Research by UTS’s Centre for Media Transition will examine models which might support a sustainable regional news presence in mainstream media.
“This project will build a network of writers who know their regions. The Rural Network will nurture local talent, share local stories and build a bridge between metropolitan and country communities. It will scrutinise rural and regional policy seriously,” said Gabrielle Chan (pictured), rural and regional editor of Guardian Australia.
“I’m delighted that Gabrielle is leading this project. There is no more authoritative voice in Australia on these issues. I’m also very pleased that the VFFF and UTS were willing to collaborate with us as we set up this new approach to reporting. I think it has great potential to allow us to cover stories we otherwise would not, with insight and perspective of lived experience and local knowledge,” Guardian Australia’s editor Lenore Taylor said.
The Rural Network’s first appointed graduate, Natasha May, will work from the Gilgandra Weekly’s newsroom, once lockdown restrictions permit. May will cover stories from the region for Guardian Australia’s rural network, as well as contribute to the Gilgandra Weekly’s local news coverage one day a week, as directed by the independent publication’s editor, Lucie Peart.

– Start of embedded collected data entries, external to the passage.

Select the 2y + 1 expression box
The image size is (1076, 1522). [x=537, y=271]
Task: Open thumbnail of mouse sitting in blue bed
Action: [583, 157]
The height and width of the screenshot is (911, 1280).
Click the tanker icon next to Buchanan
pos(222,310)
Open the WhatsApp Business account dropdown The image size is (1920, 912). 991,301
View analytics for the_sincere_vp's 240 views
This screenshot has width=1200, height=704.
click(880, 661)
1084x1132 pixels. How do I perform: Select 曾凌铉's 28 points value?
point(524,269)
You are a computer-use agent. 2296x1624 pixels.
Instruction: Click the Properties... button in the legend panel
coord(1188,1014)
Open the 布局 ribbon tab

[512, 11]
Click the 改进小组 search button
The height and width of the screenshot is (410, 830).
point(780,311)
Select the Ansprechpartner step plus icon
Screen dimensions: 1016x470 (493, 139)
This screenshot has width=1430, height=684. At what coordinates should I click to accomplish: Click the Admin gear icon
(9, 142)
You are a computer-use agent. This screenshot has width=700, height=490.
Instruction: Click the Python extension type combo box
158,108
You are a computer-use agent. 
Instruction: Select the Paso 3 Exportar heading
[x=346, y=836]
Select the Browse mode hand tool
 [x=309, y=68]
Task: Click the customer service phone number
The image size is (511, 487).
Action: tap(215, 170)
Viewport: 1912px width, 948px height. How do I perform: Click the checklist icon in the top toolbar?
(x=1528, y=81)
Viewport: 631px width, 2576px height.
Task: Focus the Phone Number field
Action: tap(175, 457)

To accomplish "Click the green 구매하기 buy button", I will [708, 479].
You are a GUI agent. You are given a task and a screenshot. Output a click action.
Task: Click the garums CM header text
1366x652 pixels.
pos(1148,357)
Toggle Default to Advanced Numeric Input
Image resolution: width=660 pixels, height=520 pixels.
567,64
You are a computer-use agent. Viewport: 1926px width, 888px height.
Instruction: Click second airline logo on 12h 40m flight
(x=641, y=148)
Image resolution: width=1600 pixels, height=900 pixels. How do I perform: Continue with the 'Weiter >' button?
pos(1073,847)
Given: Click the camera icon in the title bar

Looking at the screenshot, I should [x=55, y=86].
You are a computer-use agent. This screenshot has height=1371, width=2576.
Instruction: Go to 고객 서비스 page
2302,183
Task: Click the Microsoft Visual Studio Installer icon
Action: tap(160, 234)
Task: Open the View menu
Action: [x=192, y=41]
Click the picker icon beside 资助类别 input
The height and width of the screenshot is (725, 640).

The Centre for Media Transition at UTS will publish its first Annual Rural and Regional Media Report in September 2022 and has appointed Prue Clarke, journalist and founder of New Narratives to bring her vast international experience to the project.
“There’s been widespread acknowledgment that the decline in regional media news outlets is damaging to those communities. But it is also damaging to the national conversation. Social cohesion in part depends on all Australian communities having the opportunity to be heard,” said Professor Monica Attard, Co-Director of Centre for Media Transition at UTS.